Linux users now have an alternative APRS client to Xastir. It’s called APRSIS32 for Win32. I have discovered that Lynn KD4ERJ’s Windows APRS client runs almost perfectly under the Linux OS using wine, the Windows compatibility layer.
It’s pretty easy to get APRSIS32 going. Just download the Win32 version from the APRSISCE Yahoo group, save it into a folder somewhere under .wine/drive_C and run it. The program will start downloading maps so you can zoom in and set your home location. The only problem is, you can’t see them. By default the maps are displayed semi-transparent and it appears that wine doesn’t support transparency. So you will need to keep hitting the right arrow key which increases the opacity until the maps are 100% opaque, when they should appear. Check the APRSISCE/32 documentation wiki for more information.
There are a few screen redraw issues and the automatic updater always seems to fail, but these are minor issues. APRSIS32 uses code common with the APRSISCE version that runs on Windows CE mobile phones. These use a pretty small subset of the features available to current Windows software so by happy accident the program avoids doing things that wine doesn’t support which prevent more complex programs like Ham Radio Deluxe from working.

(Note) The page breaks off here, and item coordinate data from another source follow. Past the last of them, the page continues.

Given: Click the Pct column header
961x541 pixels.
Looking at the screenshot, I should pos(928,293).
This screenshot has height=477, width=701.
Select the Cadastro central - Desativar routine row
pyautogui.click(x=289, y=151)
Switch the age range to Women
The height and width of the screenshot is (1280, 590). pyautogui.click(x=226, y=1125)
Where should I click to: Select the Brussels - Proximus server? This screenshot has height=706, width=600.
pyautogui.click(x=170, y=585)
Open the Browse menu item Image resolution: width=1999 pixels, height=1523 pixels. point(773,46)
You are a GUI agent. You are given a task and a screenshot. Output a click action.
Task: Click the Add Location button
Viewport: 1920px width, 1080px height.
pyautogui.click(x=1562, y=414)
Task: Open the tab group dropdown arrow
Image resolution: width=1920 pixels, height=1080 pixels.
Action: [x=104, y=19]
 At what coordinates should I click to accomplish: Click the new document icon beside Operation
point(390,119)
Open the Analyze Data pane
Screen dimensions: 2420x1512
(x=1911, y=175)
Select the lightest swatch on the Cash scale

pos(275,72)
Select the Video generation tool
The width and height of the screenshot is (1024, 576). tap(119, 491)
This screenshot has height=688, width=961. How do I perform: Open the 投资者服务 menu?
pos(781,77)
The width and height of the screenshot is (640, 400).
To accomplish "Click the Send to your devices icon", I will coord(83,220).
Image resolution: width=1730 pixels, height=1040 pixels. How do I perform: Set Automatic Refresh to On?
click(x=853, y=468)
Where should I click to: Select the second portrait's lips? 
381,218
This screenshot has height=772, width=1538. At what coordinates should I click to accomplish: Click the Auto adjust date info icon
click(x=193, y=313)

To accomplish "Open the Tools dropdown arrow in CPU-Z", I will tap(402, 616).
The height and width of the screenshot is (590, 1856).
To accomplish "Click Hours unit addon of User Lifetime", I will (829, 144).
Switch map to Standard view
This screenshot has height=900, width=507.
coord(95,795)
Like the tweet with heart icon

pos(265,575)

I haven’t tried the program with a GPS or a TNC as I don’t have them, but since these are just standard serial connections which are certainly possible under wine that is unlikely to be a problem. Lynn seems pretty keen to tackle the problems that I have discovered. In the meantime, the program still seems to work pretty well, so if you use Linux and are interested in APRS why not give APRSIS32 a try?